**SOURCE DOCUMENT:**
------------------------------------------------------------

CURRENT REPORT PURSUANT TO
SECTION 13 OR 15(d) OF THE
SECURITIES EXCHANGE ACT OF 1934

Date of report (Date of earliest event reported):
August 29, 2013

Premiere Opportunities Group., Inc.
(Exact name of registrant as specified in its charter)
 
Nevada
(State or Other Jurisdiction
of Incorporation)
000-52047
(Commission File Number)
11-3746201
(IRS Employer Identification No.)

264 Union Blvd., First Floor
Totowa, NJ 07512
(Address of principal executive office and zip code)
 
(973) 390-0072
(Registrant’s telephone number, including area code)
 
(Not Applicable)
(Former name or former address, if changed since last report)
 
Check the appropriate box below if the Form 8-K filing is intended to simultaneously satisfy the filing obligation of the registrant under any of the following provisions (see General Instruction A.2 below):
 
[ X ]Written communications pursuant to Rule 425 under the Securities Act (17 CFR 230.425)
 
[    ]Soliciting material pursuant to Rule 14a-12 under the Exchange Act (17 CFR 240.14a-12)
 
[    ]Pre-commencement communications pursuant to Rule 14d-2(b) under the Exchange Act (17 CFR 240.14d-2(b))
 
[    ]Pre-commencement communications pursuant to Rule 13e-4(c) under the Exchange Act (17 CFR 240.13e-4(c))
 
 
 
 
 

 
 
Item 4.01 Changes in Registrant’s Certified Accountant
 
Premiere Opportunities Group, Inc.  Officers held a meeting on August 29, 2013 for the purpose recommending and approving the action of dismissing its independent accountant Mr. Stan Lee, CPA based on the fact of the Public Company Accounting Oversight Board revocation of Mr. Lee’s registration as of July 30, 2013.

------------------------------------------------------------

**DATASET:**
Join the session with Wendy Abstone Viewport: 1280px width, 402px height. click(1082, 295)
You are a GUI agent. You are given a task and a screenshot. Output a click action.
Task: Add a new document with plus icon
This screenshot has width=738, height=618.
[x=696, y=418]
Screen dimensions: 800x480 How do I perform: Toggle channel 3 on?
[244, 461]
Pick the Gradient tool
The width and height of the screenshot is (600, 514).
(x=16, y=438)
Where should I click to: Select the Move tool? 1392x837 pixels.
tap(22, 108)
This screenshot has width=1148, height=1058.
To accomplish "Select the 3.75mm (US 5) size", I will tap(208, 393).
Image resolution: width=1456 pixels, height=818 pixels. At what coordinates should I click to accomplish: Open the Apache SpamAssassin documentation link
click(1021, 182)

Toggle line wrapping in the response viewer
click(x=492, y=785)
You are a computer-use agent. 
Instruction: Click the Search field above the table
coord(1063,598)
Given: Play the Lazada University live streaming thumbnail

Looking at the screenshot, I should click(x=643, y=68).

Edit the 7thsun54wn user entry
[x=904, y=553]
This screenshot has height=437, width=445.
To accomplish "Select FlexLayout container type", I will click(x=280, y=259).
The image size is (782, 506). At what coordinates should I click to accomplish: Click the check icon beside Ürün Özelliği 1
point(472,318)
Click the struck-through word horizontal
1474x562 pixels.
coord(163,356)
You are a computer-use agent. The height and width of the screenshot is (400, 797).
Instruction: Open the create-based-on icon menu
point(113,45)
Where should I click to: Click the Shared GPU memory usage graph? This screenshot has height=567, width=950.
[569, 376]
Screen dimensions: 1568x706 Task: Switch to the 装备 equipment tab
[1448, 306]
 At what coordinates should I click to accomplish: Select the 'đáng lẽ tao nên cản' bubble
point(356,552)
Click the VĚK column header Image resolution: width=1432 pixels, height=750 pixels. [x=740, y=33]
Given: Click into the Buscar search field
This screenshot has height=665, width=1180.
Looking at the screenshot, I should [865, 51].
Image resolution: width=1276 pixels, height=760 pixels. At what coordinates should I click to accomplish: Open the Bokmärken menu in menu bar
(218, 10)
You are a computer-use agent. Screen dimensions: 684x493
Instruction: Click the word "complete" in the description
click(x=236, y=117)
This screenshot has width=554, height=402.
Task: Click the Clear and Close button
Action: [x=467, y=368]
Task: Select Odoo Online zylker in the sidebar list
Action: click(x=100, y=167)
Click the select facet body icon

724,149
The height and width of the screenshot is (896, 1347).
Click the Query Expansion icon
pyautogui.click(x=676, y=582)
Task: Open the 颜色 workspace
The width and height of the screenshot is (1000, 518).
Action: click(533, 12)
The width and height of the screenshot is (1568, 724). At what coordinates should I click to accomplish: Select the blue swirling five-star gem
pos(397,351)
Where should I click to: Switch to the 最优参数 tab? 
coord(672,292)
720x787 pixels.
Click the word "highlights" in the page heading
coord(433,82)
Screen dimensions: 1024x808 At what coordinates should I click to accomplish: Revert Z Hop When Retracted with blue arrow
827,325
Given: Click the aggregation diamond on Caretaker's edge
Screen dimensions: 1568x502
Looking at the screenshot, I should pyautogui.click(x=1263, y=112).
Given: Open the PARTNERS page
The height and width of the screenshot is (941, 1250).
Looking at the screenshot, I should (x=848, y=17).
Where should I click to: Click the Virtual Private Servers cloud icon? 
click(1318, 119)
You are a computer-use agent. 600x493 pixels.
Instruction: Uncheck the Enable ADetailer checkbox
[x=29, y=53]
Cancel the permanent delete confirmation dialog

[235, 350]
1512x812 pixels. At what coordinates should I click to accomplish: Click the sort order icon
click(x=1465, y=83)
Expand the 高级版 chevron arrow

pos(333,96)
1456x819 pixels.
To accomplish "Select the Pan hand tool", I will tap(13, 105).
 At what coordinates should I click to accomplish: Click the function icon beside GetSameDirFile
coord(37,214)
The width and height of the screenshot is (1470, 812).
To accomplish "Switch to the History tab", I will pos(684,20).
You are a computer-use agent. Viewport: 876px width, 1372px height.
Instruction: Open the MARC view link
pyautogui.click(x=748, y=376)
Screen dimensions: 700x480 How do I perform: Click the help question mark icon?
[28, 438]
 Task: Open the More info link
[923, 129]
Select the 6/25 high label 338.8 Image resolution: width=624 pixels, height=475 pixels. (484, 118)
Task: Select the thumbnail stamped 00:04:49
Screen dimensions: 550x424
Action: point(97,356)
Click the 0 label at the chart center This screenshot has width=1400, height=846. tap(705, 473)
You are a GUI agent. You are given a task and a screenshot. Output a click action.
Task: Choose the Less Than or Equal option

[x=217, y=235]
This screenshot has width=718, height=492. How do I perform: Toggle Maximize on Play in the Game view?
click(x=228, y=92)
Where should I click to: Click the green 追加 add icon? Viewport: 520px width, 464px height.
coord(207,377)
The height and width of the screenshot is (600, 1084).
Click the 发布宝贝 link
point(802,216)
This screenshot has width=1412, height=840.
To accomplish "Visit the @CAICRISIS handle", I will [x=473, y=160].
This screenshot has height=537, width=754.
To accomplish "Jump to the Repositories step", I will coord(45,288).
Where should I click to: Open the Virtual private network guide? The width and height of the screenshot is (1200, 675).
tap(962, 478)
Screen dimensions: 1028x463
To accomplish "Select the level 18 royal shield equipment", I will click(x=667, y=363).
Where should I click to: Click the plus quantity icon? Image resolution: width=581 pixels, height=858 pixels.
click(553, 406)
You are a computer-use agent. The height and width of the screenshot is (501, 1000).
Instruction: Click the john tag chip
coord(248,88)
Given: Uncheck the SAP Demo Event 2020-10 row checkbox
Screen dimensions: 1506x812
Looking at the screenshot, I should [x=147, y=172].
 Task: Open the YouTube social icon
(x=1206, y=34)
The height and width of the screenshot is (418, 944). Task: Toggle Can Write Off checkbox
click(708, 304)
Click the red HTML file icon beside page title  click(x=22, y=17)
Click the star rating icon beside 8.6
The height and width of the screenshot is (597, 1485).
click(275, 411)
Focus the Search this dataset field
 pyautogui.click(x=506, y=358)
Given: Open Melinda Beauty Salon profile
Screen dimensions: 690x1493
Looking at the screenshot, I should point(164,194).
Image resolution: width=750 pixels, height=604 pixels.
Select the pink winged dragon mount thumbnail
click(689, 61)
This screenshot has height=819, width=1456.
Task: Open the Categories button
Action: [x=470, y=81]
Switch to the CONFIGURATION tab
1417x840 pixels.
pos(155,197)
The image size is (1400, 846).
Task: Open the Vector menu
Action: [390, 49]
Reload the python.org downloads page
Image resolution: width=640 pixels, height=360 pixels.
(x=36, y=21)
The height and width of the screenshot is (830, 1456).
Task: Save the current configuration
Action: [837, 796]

------------------------------------------------------------

**EXERCISES TO COMPLETE:**
1. Switch "Nevada" to "Delaware" while copying the Form 8-K report, starting at the words "(Exact name of" and stopping after "Employer Identification No.)".
2. Proceed with the Form 8-K report on the accountant's dismissal, writing on from its last sentence.
The entries have nothing to do with the Form 8-K report.

**THE RESPONSES:**
1.
(Exact name of registrant as specified in its charter)
 
Delaware
(State or Other Jurisdiction
of Incorporation)
000-52047
(Commission File Number)
11-3746201
(IRS Employer Identification No.)

2.
 
This action is taken in compliance with Item 304(a)(1) of Regulations S-K (17 CFR 229.304(a)(I)) and Item 304(a)(III) of Regulations S-K (17CFR 229.304(a)(III).
 
For the previous two accounting years ended December 31, 2012 and 2011 which were audited by Mr. Lee, contained a going concern as it related to the companies ability to raise capital for operations. There were no modifications, qualifications, as to uncertainty, audit scope, or accounting principles. In addition, there were no adverse opinions or qualifications made in any way. 304 (a)(II)
 
The dismissal of Mr. Lee was discussed, and approved by the officers of the company after learning of the PCAOB's findings. This took place on August 29, 2013. 304(a)(III)
 
During Mr. Lee's tenure as independent Auditor there were no disagreements on the matter of accounting principles or practices, financial statement disclosure, or auditing scope or procedure. 304(a)(IV)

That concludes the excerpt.